Saved data entries
- - - - - - -
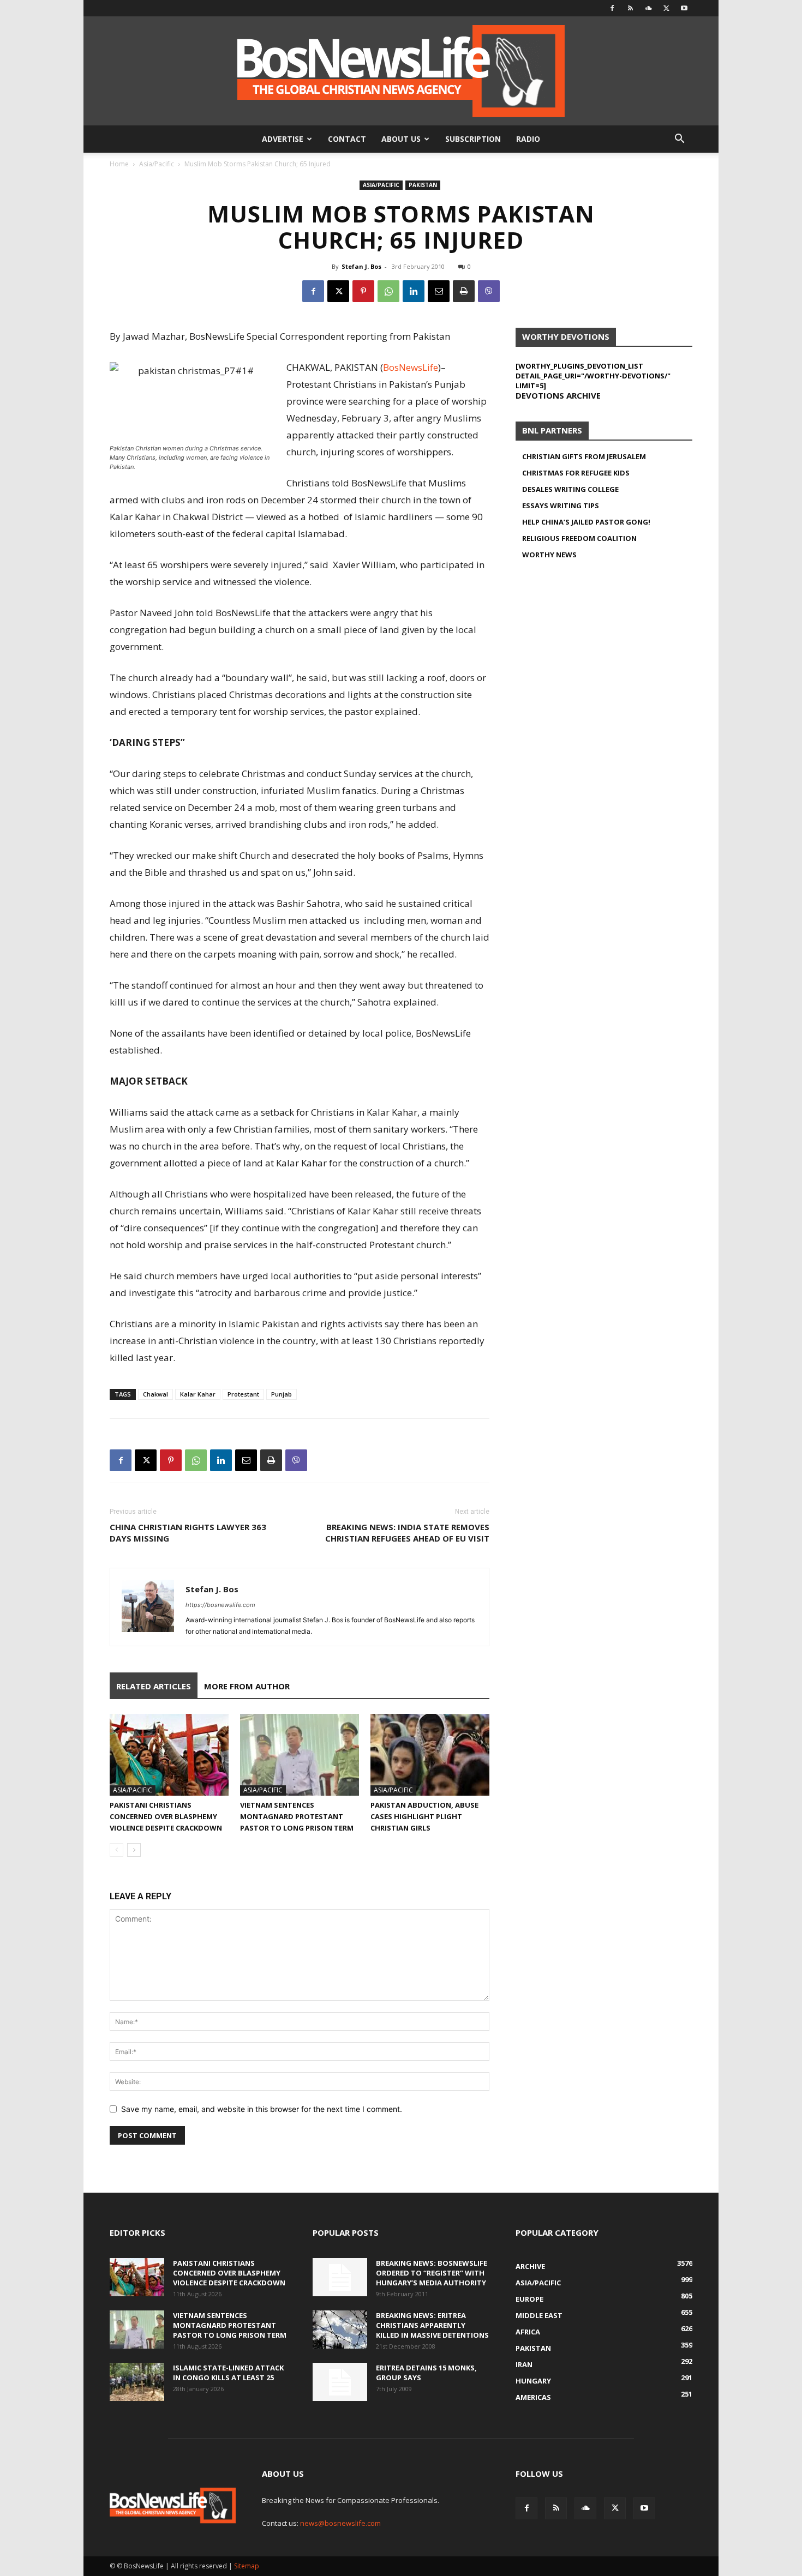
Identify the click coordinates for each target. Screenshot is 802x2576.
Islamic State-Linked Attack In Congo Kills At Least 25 (228, 2372)
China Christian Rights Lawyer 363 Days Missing (188, 1532)
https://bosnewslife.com (220, 1605)
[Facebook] (612, 8)
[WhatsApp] (388, 291)
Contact (347, 139)
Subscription (473, 139)
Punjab (281, 1394)
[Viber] (489, 291)
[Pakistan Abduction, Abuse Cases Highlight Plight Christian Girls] (429, 1755)
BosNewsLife (410, 367)
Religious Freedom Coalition (579, 538)
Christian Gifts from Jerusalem (584, 456)
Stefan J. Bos (361, 266)
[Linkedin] (413, 291)
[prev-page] (116, 1850)
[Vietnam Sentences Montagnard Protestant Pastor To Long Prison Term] (299, 1755)
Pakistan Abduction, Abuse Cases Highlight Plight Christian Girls (424, 1816)
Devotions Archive (558, 395)
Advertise (282, 139)
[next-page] (134, 1850)
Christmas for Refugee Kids (576, 473)
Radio (528, 139)
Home (119, 163)
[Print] (464, 291)
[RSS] (630, 8)
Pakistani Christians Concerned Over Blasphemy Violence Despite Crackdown (166, 1816)
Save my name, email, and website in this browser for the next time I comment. (261, 2109)
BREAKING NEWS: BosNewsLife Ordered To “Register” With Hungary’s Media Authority (431, 2273)
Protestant (243, 1394)
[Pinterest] (363, 291)
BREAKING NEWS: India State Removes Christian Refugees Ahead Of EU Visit (407, 1532)
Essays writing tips (560, 505)
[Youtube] (684, 8)
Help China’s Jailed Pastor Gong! (586, 522)
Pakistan (423, 185)
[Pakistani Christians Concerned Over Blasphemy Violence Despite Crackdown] (169, 1755)
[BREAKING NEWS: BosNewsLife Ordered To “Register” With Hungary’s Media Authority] (340, 2277)
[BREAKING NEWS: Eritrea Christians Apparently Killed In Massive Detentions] (340, 2329)
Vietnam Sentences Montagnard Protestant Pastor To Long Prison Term (297, 1816)
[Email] (439, 291)
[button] (679, 140)
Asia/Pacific (156, 163)
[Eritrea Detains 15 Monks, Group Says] (340, 2382)
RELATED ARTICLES (153, 1686)
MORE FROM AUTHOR (247, 1686)
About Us (401, 139)
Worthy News (549, 554)
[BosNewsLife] (401, 70)
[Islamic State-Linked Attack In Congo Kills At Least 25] (137, 2382)
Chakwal (155, 1394)
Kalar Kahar (198, 1394)
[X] (666, 8)
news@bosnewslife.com (340, 2523)
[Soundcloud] (648, 8)
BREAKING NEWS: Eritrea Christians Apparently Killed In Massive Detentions (432, 2325)
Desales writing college (570, 489)
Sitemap (246, 2566)
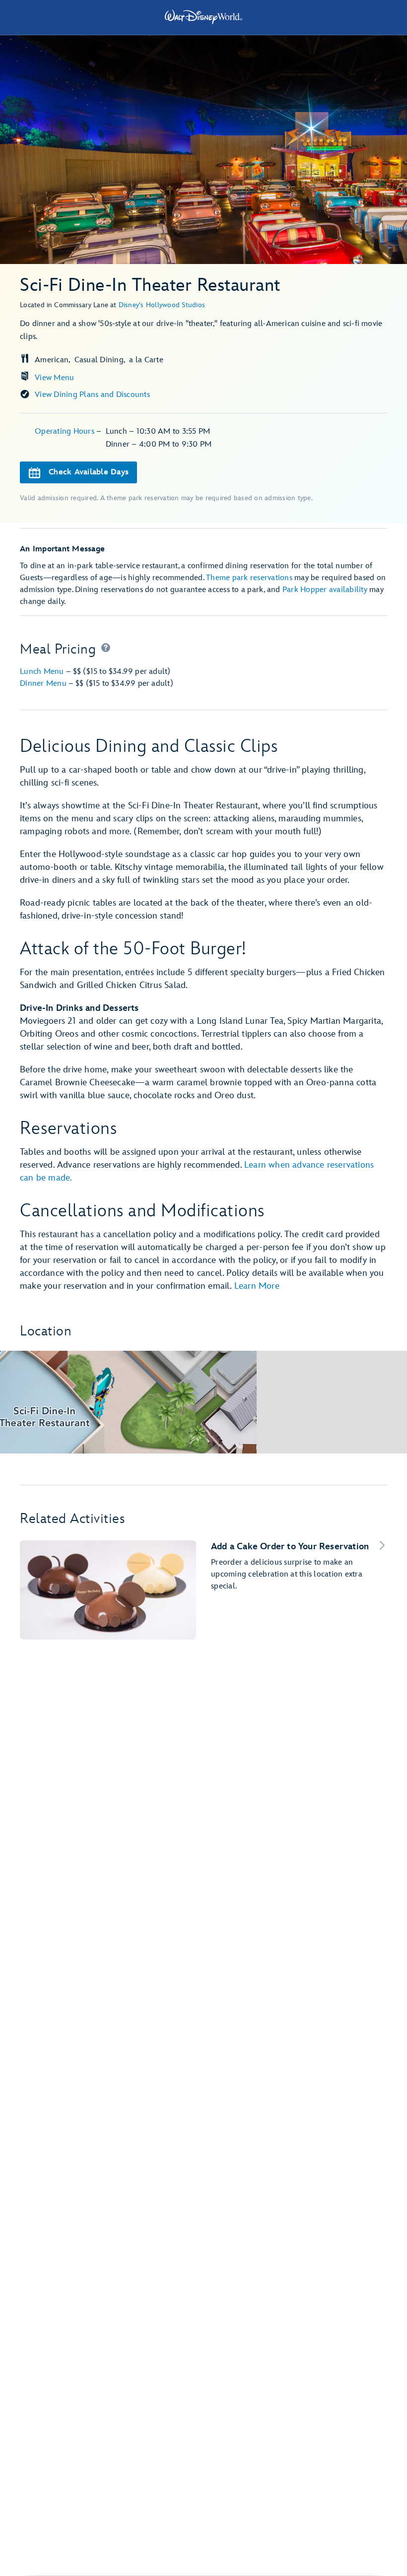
- - - - - - -
### Exercise prompt
Give again, word for word, every line from the top of the data above to the line holding "[BREAKING NEWS: BosNewsLife", inclusive, with the pictures left out.

### Solved problem
Identify the click coordinates for each target. Screenshot is 802x2576.
Islamic State-Linked Attack In Congo Kills At Least 25 (228, 2372)
China Christian Rights Lawyer 363 Days Missing (188, 1532)
https://bosnewslife.com (220, 1605)
[Facebook] (612, 8)
[WhatsApp] (388, 291)
Contact (347, 139)
Subscription (473, 139)
Punjab (281, 1394)
[Viber] (489, 291)
[Pakistan Abduction, Abuse Cases Highlight Plight Christian Girls] (429, 1755)
BosNewsLife (410, 367)
Religious Freedom Coalition (579, 538)
Christian Gifts from Jerusalem (584, 456)
Stefan J. Bos (361, 266)
[Linkedin] (413, 291)
[prev-page] (116, 1850)
[Vietnam Sentences Montagnard Protestant Pastor To Long Prison Term] (299, 1755)
Pakistan Abduction, Abuse Cases Highlight Plight Christian Girls (424, 1816)
Devotions Archive (558, 395)
Advertise (282, 139)
[next-page] (134, 1850)
Christmas for Refugee Kids (576, 473)
Radio (528, 139)
Home (119, 163)
[Print] (464, 291)
[RSS] (630, 8)
Pakistani Christians Concerned Over Blasphemy Violence Despite Crackdown (166, 1816)
Save my name, email, and website in this browser for the next time I comment. (261, 2109)
BREAKING NEWS: BosNewsLife Ordered To “Register” With Hungary’s Media Authority (431, 2273)
Protestant (243, 1394)
[Pinterest] (363, 291)
BREAKING NEWS: India State Removes Christian Refugees Ahead Of EU Visit (407, 1532)
Essays writing tips (560, 505)
[Youtube] (684, 8)
Help China’s Jailed Pastor Gong! (586, 522)
Pakistan (423, 185)
[Pakistani Christians Concerned Over Blasphemy Violence Despite Crackdown] (169, 1755)
[BREAKING NEWS: BosNewsLife Ordered To “Register” With Hungary’s Media Authority] (340, 2277)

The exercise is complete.